===== Information shown =====

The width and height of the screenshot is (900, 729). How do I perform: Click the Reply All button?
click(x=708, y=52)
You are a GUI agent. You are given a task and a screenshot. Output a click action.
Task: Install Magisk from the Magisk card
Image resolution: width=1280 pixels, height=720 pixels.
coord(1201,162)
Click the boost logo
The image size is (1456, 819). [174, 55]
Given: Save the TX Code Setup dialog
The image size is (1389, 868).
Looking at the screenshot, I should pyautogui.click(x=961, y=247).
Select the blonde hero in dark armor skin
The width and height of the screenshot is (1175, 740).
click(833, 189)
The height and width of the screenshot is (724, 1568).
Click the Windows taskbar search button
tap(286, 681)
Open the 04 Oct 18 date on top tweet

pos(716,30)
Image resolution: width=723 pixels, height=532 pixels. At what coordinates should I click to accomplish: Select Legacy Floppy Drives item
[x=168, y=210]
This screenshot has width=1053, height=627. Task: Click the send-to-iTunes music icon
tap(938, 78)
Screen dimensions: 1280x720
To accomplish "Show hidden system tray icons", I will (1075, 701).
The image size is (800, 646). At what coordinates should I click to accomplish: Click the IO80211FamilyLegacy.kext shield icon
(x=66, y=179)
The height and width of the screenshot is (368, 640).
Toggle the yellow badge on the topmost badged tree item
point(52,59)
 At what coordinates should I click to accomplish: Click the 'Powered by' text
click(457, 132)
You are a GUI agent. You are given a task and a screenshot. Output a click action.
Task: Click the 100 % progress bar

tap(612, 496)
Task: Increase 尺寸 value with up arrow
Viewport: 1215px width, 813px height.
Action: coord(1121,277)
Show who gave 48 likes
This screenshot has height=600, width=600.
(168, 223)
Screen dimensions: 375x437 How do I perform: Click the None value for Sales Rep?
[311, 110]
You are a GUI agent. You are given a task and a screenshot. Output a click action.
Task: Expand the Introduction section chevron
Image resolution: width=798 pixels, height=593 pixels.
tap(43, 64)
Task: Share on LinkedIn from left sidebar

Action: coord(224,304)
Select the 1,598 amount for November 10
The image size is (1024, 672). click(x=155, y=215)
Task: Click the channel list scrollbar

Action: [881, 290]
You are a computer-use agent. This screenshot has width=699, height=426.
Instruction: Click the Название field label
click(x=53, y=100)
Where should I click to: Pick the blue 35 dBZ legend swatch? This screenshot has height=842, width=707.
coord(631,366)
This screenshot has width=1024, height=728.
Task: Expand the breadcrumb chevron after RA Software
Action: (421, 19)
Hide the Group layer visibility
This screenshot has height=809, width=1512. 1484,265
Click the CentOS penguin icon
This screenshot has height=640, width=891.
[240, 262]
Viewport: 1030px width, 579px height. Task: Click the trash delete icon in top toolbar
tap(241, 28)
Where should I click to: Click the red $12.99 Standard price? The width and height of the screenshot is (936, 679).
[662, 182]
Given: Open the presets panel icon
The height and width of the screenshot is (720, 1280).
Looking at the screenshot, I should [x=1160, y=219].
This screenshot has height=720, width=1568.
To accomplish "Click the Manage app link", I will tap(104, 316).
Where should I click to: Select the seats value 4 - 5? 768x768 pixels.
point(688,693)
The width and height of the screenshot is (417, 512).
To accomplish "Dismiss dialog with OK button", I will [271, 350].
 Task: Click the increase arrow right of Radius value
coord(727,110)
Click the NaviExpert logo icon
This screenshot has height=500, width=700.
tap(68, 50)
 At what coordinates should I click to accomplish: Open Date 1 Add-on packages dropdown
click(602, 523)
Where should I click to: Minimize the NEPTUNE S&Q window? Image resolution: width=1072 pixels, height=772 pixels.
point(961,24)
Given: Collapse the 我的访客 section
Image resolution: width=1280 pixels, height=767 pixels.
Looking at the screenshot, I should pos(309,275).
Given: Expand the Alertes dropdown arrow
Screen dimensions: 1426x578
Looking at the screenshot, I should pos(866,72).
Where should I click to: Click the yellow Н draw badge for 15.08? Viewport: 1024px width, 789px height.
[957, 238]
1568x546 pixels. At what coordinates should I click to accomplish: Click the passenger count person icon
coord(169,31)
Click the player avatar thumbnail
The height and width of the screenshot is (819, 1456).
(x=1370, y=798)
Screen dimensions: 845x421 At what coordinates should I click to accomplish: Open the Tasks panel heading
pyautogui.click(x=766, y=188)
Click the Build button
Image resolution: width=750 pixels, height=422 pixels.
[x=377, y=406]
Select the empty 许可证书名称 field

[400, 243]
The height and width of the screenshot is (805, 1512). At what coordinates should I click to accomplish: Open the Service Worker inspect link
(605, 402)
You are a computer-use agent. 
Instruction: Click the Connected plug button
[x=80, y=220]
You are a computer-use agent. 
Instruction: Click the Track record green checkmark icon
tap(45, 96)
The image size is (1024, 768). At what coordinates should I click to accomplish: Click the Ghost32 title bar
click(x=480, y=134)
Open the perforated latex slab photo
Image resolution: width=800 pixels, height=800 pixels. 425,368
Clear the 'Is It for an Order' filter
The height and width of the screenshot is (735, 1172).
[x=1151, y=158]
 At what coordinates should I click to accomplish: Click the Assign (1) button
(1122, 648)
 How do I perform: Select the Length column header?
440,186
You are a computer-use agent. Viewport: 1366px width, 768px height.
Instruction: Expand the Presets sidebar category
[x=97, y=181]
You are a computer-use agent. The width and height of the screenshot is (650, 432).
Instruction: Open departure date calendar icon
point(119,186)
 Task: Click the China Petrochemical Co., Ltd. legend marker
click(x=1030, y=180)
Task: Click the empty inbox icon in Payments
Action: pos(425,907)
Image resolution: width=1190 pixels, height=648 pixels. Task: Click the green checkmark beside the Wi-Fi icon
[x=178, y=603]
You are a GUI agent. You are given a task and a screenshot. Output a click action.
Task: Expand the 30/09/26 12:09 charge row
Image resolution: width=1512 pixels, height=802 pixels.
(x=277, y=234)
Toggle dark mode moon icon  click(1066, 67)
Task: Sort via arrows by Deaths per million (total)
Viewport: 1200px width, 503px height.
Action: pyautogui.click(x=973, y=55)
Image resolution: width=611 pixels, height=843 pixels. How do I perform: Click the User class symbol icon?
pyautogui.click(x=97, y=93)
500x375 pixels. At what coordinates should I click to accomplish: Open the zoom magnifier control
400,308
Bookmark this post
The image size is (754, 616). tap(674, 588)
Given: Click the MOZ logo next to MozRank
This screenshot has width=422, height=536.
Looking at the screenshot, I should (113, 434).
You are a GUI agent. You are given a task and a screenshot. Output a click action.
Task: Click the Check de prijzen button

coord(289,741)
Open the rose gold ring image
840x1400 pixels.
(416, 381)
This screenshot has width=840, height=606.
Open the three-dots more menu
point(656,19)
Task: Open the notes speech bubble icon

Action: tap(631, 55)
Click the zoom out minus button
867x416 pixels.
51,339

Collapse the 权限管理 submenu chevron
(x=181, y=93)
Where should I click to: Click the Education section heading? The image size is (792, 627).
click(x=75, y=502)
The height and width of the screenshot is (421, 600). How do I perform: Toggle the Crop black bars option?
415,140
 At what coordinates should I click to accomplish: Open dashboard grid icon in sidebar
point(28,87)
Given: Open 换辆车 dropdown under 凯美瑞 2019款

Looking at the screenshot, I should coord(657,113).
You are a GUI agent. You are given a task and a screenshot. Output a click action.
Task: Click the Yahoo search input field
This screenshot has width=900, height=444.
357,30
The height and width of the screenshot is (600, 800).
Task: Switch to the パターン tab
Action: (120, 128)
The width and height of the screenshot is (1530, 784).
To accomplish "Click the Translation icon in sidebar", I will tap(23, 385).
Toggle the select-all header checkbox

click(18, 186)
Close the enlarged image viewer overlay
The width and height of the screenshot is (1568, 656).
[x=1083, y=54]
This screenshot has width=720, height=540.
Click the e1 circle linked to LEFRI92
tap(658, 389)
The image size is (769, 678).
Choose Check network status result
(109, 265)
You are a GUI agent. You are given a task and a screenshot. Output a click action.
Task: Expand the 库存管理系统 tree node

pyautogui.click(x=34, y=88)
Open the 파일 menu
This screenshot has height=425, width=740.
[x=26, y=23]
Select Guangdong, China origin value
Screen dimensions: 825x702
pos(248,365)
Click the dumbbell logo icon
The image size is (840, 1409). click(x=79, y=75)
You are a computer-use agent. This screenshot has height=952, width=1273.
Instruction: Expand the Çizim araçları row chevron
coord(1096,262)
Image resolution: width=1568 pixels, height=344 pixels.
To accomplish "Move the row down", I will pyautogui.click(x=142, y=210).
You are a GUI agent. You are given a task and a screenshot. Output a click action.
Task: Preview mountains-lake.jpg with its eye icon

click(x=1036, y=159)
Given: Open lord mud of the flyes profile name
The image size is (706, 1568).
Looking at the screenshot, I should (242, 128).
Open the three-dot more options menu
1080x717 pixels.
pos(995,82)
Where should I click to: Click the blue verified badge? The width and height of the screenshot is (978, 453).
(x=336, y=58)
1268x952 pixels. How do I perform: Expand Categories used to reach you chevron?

=====

About this task | Exactly reproduce the lines that run from the line with "Screen dimensions: 825x702" through the last line of the records, inclusive.

Task response |
Screen dimensions: 825x702
pos(248,365)
Click the dumbbell logo icon
The image size is (840, 1409). click(x=79, y=75)
You are a computer-use agent. This screenshot has height=952, width=1273.
Instruction: Expand the Çizim araçları row chevron
coord(1096,262)
Image resolution: width=1568 pixels, height=344 pixels.
To accomplish "Move the row down", I will pyautogui.click(x=142, y=210).
You are a GUI agent. You are given a task and a screenshot. Output a click action.
Task: Preview mountains-lake.jpg with its eye icon

click(x=1036, y=159)
Given: Open lord mud of the flyes profile name
The image size is (706, 1568).
Looking at the screenshot, I should (242, 128).
Open the three-dot more options menu
1080x717 pixels.
pos(995,82)
Where should I click to: Click the blue verified badge? The width and height of the screenshot is (978, 453).
(x=336, y=58)
1268x952 pixels. How do I perform: Expand Categories used to reach you chevron?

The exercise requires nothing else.